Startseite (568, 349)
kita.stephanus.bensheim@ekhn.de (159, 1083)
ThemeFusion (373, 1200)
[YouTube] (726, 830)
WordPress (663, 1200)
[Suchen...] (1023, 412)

++++++++++++++++++++

— What you need to do —
Rewrite every line of the listing above, swapping "WordPress" for "Joomla" and leaving everything else as it is.

— Result for this exercise —
Startseite (568, 349)
kita.stephanus.bensheim@ekhn.de (159, 1083)
ThemeFusion (373, 1200)
[YouTube] (726, 830)
Joomla (663, 1200)
[Suchen...] (1023, 412)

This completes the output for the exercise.